Text for analysis:
Keywords: Bio-inspired algorithms, self-configuring, cooperative co-evolution, scheduling problem, operational production planning

Introduction

Current trends in technology development open up great opportunities for the active transition of many companies to the use of Industry 4.0 technologies (Oztemel & Gursev, 2020). Industry 4.0 includes many different areas, such as automation, the implementation of cyber-physical systems, the creation of digital twins, increasing production flexibility, increasing productivity, and much more. One of the most important areas of Industry 4.0 (Saucedo-Martínez et al., 2018) is the development of intelligent decision support systems (DSS) for production systems (Alcácer & Cruz-Machado, 2019), including operational production planning (OPP) (Li et al., 2021).

There is one constant thing for any planning type for any scope of an organization as well as for any degree of automation - it is the need to choose an effective, and if possible, optimal solution, that means, solving optimization problems. This is useful in various situations such as decision support when choosing a set of projects to implement in production, concluding contracts to produce certain products, drawing up a schedule for the implementation of projects, or compiling shift-daily tasks, as well as rescheduling when the situation changes or when exiting equipment out of order.

A large gap between the theory of scheduling and its application in practice has been noticed for a long time (MacCarthy & Liu, 1993), however, due to the complexity of this problem, it has not been solved so far. Even though studies and special cases of the development of DSS for production planning are published, their dispersion according to the methods used and subject areas complicates the systematization of knowledge in this area. This is confirmed by a small number of meta-analyses and systematic reviews in the field of production scheduling, except in some of the most frequently published subject areas, such as energy-efficient planning (Gahm et al., 2016), work planning for open pit mining (Moghaddam & Moosavi, 2019), multidisciplinary production networks (Lohmer & Lasch, 2021). This is also because there are many types of scheduling problems, and it is impossible to create a universal scheduling system that can be applied to any task after a little revision and customization (Pinedo, 2012).

Exercises to complete:
(1) According to the introduction on production planning, why is a universal scheduling system impossible to create?
(2) Do these statements agree with the introduction on production planning? Answer yes or no for each and quote the deciding words. (a) Energy-efficient planning is one of the most frequently published subject areas in production scheduling. (b) The gap between the theory and practice of scheduling has now been solved. (c) Production scheduling has a large number of meta-analyses and systematic reviews.
(3) Continue the introduction on production planning from its last sentence.

Saved data entries:
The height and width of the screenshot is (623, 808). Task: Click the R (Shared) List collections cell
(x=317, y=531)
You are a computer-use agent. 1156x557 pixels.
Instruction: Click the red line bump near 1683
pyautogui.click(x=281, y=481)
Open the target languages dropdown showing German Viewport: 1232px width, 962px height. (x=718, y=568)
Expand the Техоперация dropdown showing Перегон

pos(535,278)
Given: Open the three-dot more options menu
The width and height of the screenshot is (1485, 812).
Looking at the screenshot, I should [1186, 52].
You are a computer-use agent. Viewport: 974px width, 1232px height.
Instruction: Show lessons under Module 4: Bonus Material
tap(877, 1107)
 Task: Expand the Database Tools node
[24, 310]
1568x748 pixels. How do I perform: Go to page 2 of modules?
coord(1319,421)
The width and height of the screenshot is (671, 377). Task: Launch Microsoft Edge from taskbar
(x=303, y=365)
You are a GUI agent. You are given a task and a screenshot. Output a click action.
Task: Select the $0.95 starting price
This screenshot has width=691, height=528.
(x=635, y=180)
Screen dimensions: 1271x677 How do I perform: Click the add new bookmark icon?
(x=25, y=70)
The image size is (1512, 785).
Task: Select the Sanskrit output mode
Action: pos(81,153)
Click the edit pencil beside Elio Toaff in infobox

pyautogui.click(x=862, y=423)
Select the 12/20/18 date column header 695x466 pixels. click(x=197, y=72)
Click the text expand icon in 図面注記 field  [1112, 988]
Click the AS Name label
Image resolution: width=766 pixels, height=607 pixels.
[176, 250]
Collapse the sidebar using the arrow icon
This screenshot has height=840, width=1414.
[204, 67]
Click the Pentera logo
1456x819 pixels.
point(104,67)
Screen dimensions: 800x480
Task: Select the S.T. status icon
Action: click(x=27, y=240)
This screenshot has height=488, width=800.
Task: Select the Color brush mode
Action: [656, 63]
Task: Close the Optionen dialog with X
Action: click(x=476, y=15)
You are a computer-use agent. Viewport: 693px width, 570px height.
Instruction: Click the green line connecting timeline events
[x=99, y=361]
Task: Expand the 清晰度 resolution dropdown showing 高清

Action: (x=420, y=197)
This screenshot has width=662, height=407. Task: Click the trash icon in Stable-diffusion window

Results:
(1) There are many types of scheduling problems.

(2)
(a) Yes: "except in some of the most frequently published subject areas, such as energy-efficient planning (Gahm et al., 2016)"
(b) No: "it has not been solved so far"
(c) No: "a small number of meta-analyses and systematic reviews in the field of production scheduling"

(3)
In this article, we focus on the consideration of universal formulations of the scheduling problem, which can be used in the broadest sense for any existing production model and propose a universal optimization approach for solving such problems.

Problem Statement

The Resource-Constrained Project Scheduling Problem (RCPSP) (Anichkin & Semenov, 2014) is a classic formulation for scheduling problems. The project consists of several works (activities) with a given processing priority. It is required to assign a start time for each activity, taking into account priority relationships and resource constraints, so that the duration of the entire project is minimal.

Considering this task within the framework of the OPP, we can say that the project is a certain batch (lot) on which it is necessary to perform a series of operations in the order specified by the technological process. It turns out that in case of production planning, we are talking about several RCPSPs that exist in parallel for each lot, which need to be solved simultaneously. Such a problem is difficult because even one RCPSP belongs to the class of NP-hard problems (Blazewicz et al., 1983).

RCPSP in practice for a real production process is so complex that it is extremely difficult to even find a feasible solution in the general formulation of the problem, even for one lot. On the other hand, operational production planning requires a quick solution, and any slightest violation of restrictions is unacceptable, since a critical condition for working with a real production process is to ensure its stability. Thus, it is extremely important to quickly find a feasible solution, so the use of a simulation model that guarantees the construction of only feasible solutions is reasonable and allows one to optimize some external model parameters, such as lot order or activity priorities.

Let us consider options for problem formulations that allow us to significantly reduce the dimension of the problem and avoid searching for feasible solutions, initially generating them exclusively in a feasible set. Let's define that there are several entities in the model, such as equipment (machine tools), employees, operations (activities) and technological processes. Each lot corresponds to one of the existing technological processes, which can be represented as a tree of operations (Figure 1). Also, the solution can be represented as a vector of n-dimensional space, since some non-linear sequence of operations can be converted to a string using some mapping.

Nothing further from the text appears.